Territoires : Paris, Lille, Marseille, Saint-Etienne


Une enquête sur les mémoires trans-générationnelles liées à la colonisation et à la Guerre d’Algérie, à la croisée de l’intime et du collectif.

© Lynn S.K
© Lynn S.K

Après des études de cinéma, Lynn S.K. choisit la photographie afin d’élaborer une recherche en images autour de la sororité, la mémoire enfouie et l’entre-deux géographique, directement issue de sa propre histoire personnelle, ancrée entre la France et l’Algérie.

Son travail autour de l’identité féminine et de l’adolescence l’amène à collaborer régulièrement avec des auteures telles que Virginie Despentes autour du film Bye-Bye Blondie ou Lola Lafon pour différents romans et albums notamment Une vie de voleuse.

Lynn participe à des expositions personnelles ou collectives en France et à l’international : Biennale des Photographes du Monde Arabe, Mairie du 4ème, Paris (2019), les Rencontres de la Jeune Photographie Internationale, Niort (2019), Photoforum Pasquart, Bienne (2020), Bastion 23/Palais des Raïs, Alger (2017)… Elle collabore également à des publications pour la presse ou des maisons d’éditions : Actes Sud, Eurozine, Médiapart… 

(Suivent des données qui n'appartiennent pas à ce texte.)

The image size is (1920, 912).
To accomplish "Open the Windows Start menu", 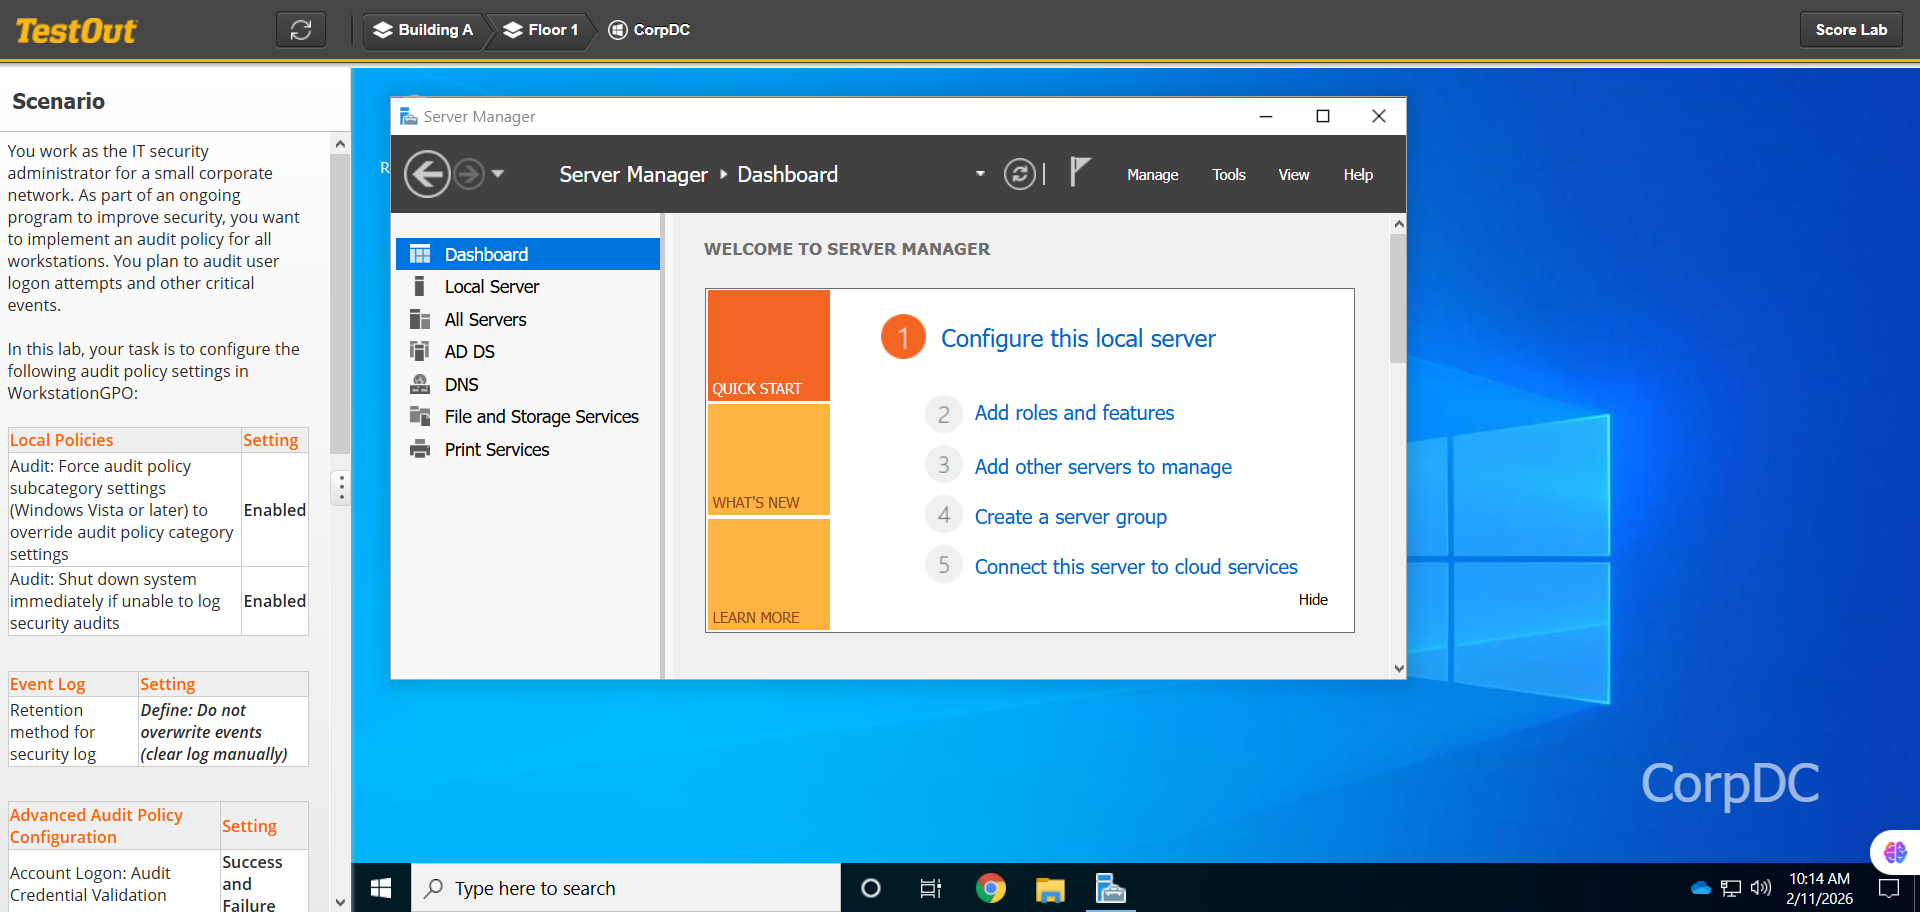I will pyautogui.click(x=381, y=888).
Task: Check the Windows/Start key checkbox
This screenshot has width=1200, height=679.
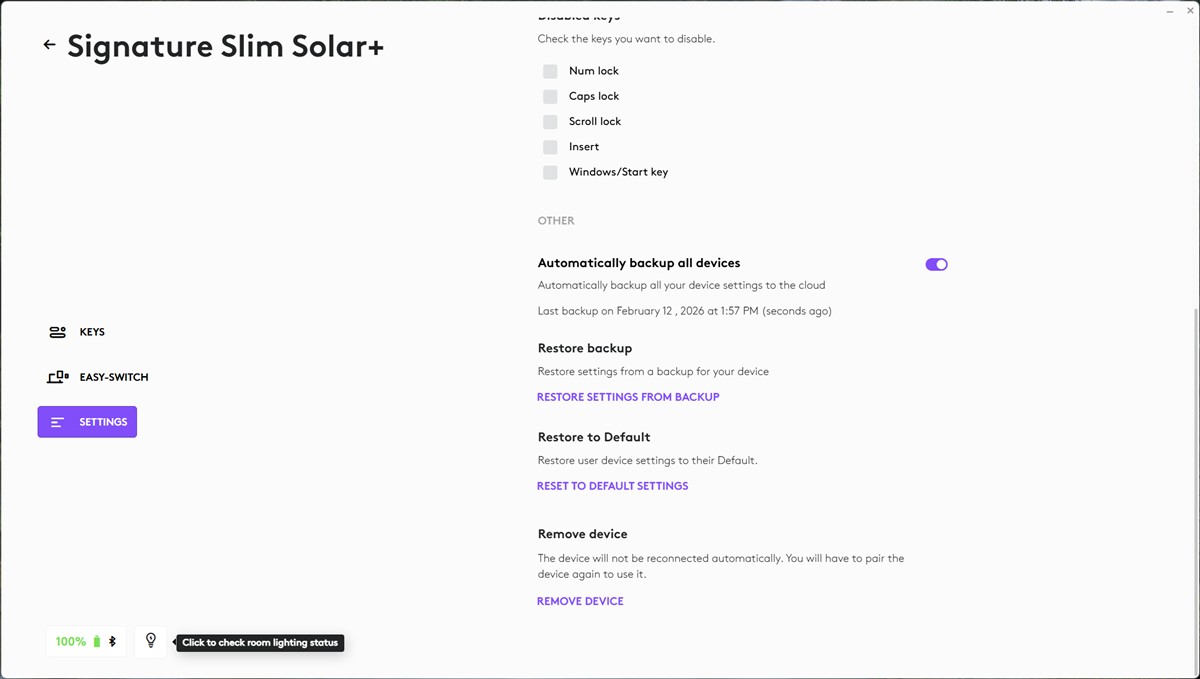Action: (x=550, y=172)
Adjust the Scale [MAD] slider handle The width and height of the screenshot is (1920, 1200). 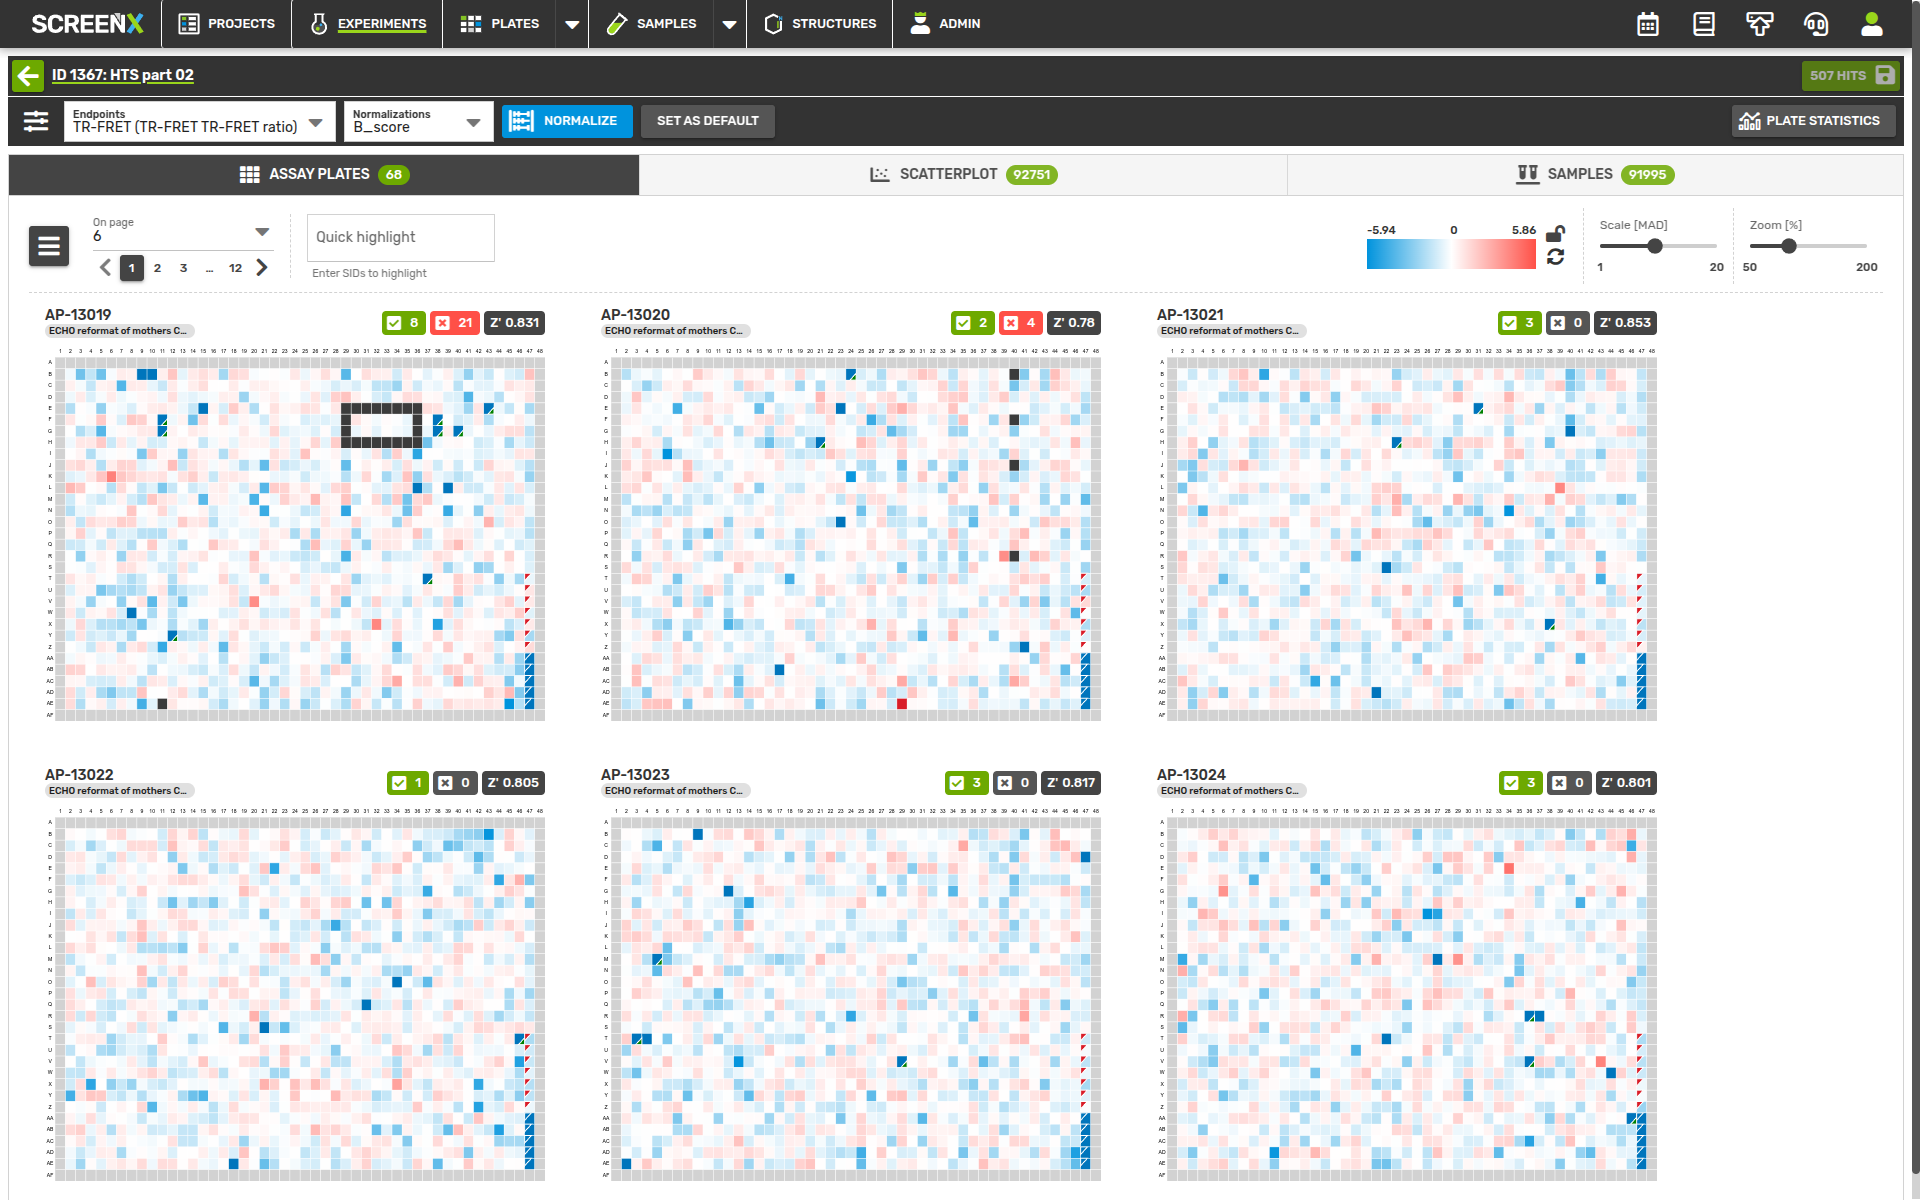pos(1655,246)
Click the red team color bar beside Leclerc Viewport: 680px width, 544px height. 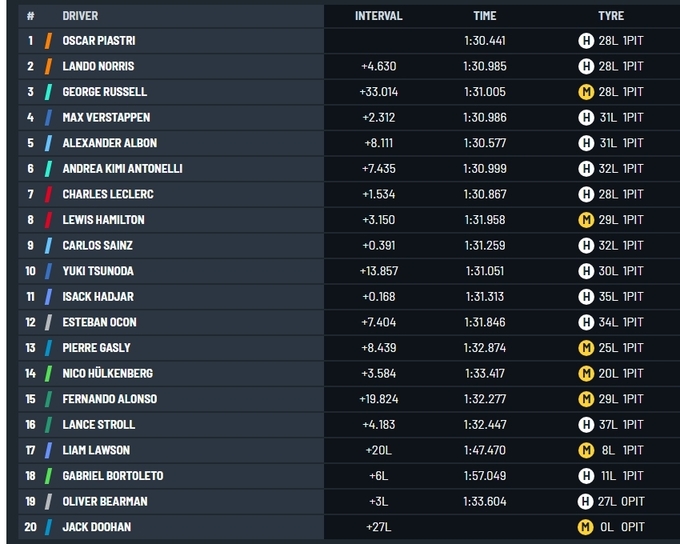48,195
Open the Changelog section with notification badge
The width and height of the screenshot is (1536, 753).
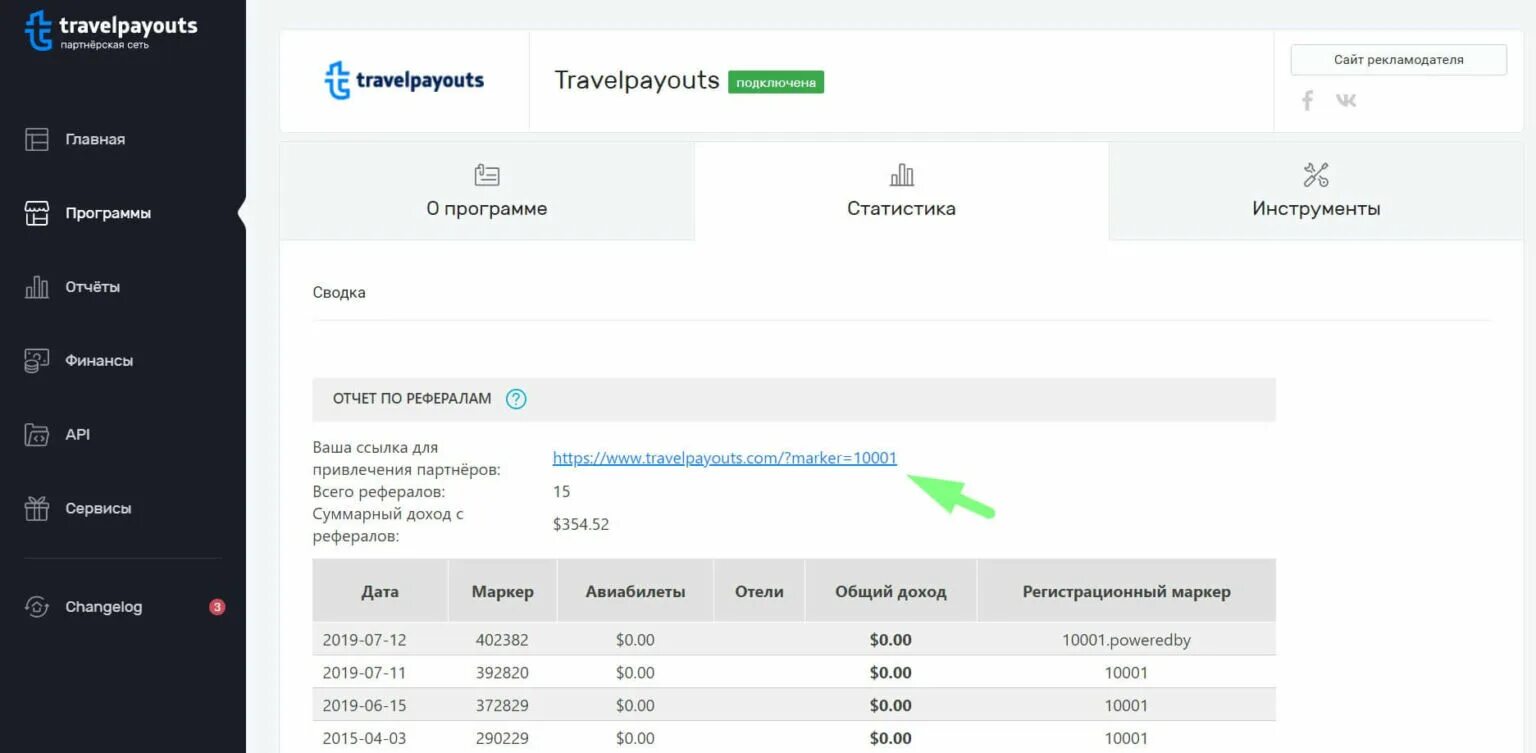pos(104,606)
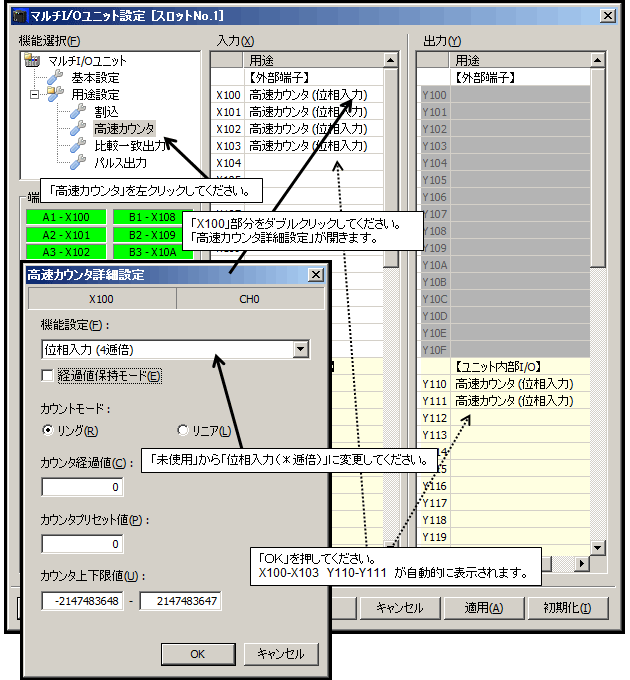Click the green A1 - X100 terminal block
This screenshot has height=680, width=630.
point(65,217)
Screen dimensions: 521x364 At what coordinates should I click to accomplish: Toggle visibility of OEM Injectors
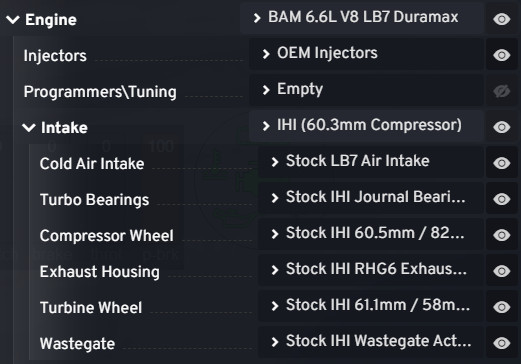(x=502, y=55)
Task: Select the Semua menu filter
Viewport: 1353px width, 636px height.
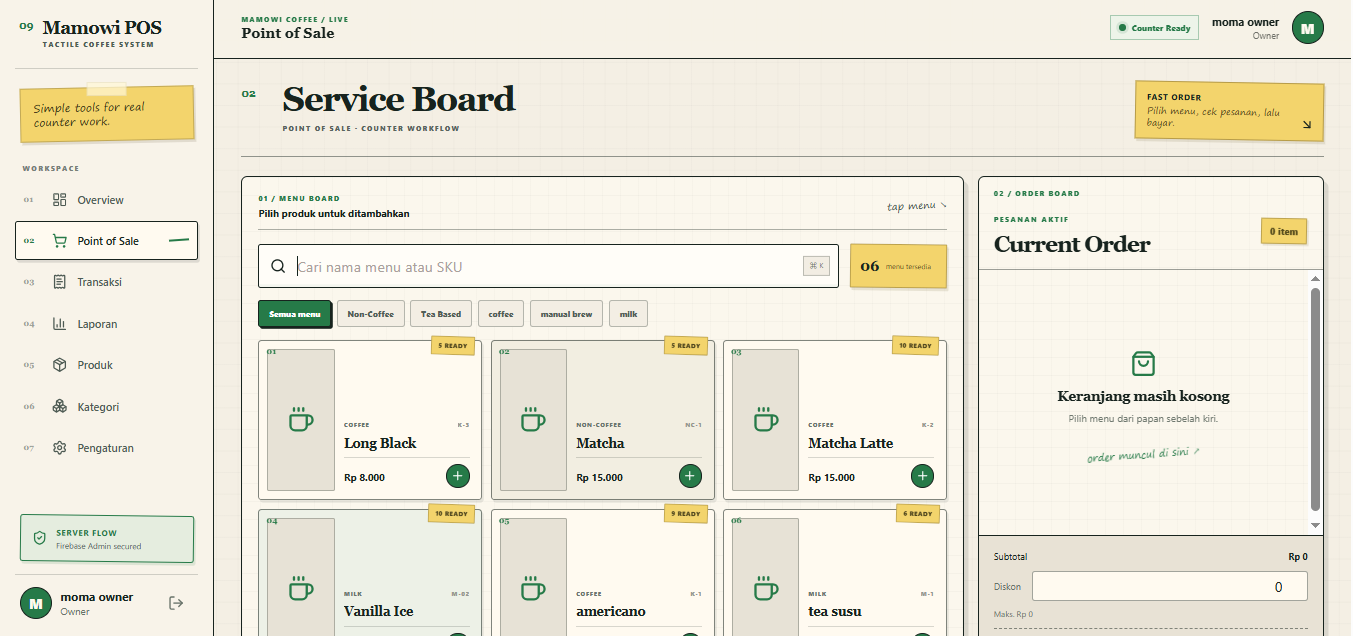Action: pos(294,314)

Lynn a remporté plusieurs prix et bourses, dont le Sony World Photography Awards (2018) et le Maghreb Photography Awards, ainsi que la bourse du Cnap (2020). Elle a été nominée pour le Foam Paul Huf Award (2019), le Cap Prize (2020), ainsi que pour la Counter-Stories Initiative de la Fondation Magnum (2022).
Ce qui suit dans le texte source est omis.